"Le livre fait partie de ces rayons, avec la cosmétique par exemple, qui permettent au client de vivre une expérience positive lors des courses." PHILIPPE MOATI

Ancien directeur de recherche au Crédoc, économiste, Philippe Moati se penche depuis plusieurs années sur les bouleversements engendrés par Internet dans le secteur du commerce. Auteur d'une étude sur la prospective du commerce physique des biens culturels pour le ministère de la Culture, parue en janvier 2011 et dans laquelle il a puisé pour présenter aux libraires réunis à Lyon en mai dernier son analyse de l'avenir de la librairie indépendante face au numérique, il a publié le 15 septembre chez Odile Jacob La nouvelle révolution commerciale.

Le concept d'hypermarché, en souffrance depuis plusieurs années, parvient-il à se renouveler ?

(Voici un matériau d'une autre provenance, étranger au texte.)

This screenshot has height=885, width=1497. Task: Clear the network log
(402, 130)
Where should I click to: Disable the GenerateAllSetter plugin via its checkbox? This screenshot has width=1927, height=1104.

Les enseignes y travaillent activement et développent de nouveaux concepts, telles que Carrefour et son hypermarché Planet. Mais globalement, ce modèle s'essouffle et ses performances se dégradent sur tous les secteurs. Sa fréquentation s'érode, les hypers perdant essentiellement une population à fort potentiel culturel et avec un bon pouvoir d'achat, qui lui préfère le commerce de proximité ou Internet, où des acteurs comme Amazon ou la Fnac proposent une gamme de produits de plus en plus étendue. A cette perte de trafic se conjugue, pour le livre, une concurrence accrue des grandes surfaces spécialisées, type Cultura ou Espace culturel, qui viennent parfois les affronter en face-à-face.

Dans ce contexte, quel enjeu représente le livre pour les GSA ?

Ramené au chiffre d'affaires total des GSA, le livre ne représente presque rien. Et pourtant, elles l'ont identifié, avec le jeu vidéo, comme un rayon stratégique. Sa première vertu est d'assurer la péréquation des marges. Dans leur course au prix bas, les hypers ont besoin de trouver ailleurs que dans l'alimentaire des leviers de rentabilité. Pour eux, le livre remplit ce contrat. Deuxième point fort, sa valeur symbolique. Fort vecteur d'image, le livre contribue à "réenchanter" l'hyper. Il fait partie de ces rayons, avec la cosmétique par exemple, qui permettent au client de vivre une expérience positive lors des courses. Maintenant, peuvent-ils aller plus loin que ce qu'ils font aujourd'hui et est-ce que ça suffira pour leur permettre de prendre des parts en cas de reflux du marché du livre ? Pas sûr... d'autant que les GSA n'ont pas d'attachement particulier aux produits culturels et que leurs performances globales dépendent de leur capacité d'allocation des mètres carrés aux différentes catégories de produits en fonction des dynamiques de croissance des marchés et des potentiels de rentabilité. Elles peuvent donc aussi être les premières à se désengager de la distribution de produits culturels.

L'avenir se trouve-t-il alors dans le commerce en ligne et le livre numérique ?

Pas sûr non plus. Si les hypers vont certainement contribuer à démocratiser les liseuses, par leur politique de prix bas notamment, leur potentiel de parts de marché dans le commerce en ligne reste très faible. Ils n'y ont pas les armes, ne savent pas créer de contenu éditorial, et leur légitimité sur les réseaux sociaux est nulle. En juin dernier, Carrefour a d'ailleurs décidé de confier la partie non alimentaire de son site à Pixmania. On peut y voir une manière de se débarrasser du problème, voire un aveu d'échec, mais cette formule représente aussi une sérieuse piste de réflexion pour les hypers, notamment pour le livre numérique, où ils sont confrontés à des acteurs extérieurs bien plus légitimes qu'eux sur le secteur.